GOAL OF THE EXERCISE: Format the lines between the one containing "will (172, 62)." and the one containing "will (407, 296).", inclusive, as a Markdown table with columns Num and Content, where Num holds the row number and Content holds the line. Skip blank lines.

[Lines of data]
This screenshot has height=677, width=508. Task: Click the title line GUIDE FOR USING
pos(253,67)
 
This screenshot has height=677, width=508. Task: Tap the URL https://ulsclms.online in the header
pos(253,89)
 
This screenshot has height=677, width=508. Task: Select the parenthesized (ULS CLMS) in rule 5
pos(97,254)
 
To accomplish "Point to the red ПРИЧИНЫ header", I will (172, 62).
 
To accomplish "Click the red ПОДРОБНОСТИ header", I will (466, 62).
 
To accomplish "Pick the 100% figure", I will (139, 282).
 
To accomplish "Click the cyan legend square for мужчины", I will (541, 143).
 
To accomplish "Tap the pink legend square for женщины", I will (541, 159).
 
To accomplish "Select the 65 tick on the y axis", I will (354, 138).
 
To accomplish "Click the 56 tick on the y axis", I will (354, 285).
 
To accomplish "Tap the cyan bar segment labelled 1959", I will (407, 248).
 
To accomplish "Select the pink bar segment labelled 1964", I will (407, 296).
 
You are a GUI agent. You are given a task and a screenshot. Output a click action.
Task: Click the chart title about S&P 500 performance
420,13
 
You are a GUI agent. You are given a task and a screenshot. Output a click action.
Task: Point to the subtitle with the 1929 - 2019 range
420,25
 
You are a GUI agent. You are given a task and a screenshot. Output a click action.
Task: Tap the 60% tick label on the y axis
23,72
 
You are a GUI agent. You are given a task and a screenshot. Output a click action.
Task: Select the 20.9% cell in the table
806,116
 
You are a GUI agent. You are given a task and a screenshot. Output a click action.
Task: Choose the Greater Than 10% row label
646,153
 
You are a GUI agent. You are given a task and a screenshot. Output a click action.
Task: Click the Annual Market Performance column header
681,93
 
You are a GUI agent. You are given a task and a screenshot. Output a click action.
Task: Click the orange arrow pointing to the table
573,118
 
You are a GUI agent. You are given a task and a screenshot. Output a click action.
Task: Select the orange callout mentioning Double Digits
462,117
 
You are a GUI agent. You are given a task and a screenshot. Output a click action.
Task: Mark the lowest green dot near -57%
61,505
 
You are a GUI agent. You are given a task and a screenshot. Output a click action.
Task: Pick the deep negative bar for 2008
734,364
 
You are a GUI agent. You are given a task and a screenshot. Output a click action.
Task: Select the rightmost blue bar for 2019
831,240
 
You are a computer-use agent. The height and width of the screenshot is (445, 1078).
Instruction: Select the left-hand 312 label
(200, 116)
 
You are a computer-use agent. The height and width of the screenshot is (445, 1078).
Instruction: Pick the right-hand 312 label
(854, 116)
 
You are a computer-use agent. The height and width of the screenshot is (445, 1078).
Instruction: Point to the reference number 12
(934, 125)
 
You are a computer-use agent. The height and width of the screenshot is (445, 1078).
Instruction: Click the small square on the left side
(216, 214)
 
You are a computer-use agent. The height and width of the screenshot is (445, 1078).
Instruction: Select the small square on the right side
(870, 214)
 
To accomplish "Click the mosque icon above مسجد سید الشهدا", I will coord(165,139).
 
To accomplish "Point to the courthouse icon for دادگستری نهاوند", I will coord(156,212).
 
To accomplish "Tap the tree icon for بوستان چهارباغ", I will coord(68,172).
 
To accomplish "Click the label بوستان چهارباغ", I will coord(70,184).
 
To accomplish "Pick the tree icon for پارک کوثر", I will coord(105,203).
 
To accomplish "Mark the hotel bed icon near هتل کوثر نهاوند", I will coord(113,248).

OUTPUT BELOW:
| Num | Content |
|---|---|
| 1 | To accomplish "Point to the red ПРИЧИНЫ header", I will (172, 62). |
| 2 | To accomplish "Click the red ПОДРОБНОСТИ header", I will (466, 62). |
| 3 | To accomplish "Pick the 100% figure", I will (139, 282). |
| 4 | To accomplish "Click the cyan legend square for мужчины", I will (541, 143). |
| 5 | To accomplish "Tap the pink legend square for женщины", I will (541, 159). |
| 6 | To accomplish "Select the 65 tick on the y axis", I will (354, 138). |
| 7 | To accomplish "Click the 56 tick on the y axis", I will (354, 285). |
| 8 | To accomplish "Tap the cyan bar segment labelled 1959", I will (407, 248). |
| 9 | To accomplish "Select the pink bar segment labelled 1964", I will (407, 296). |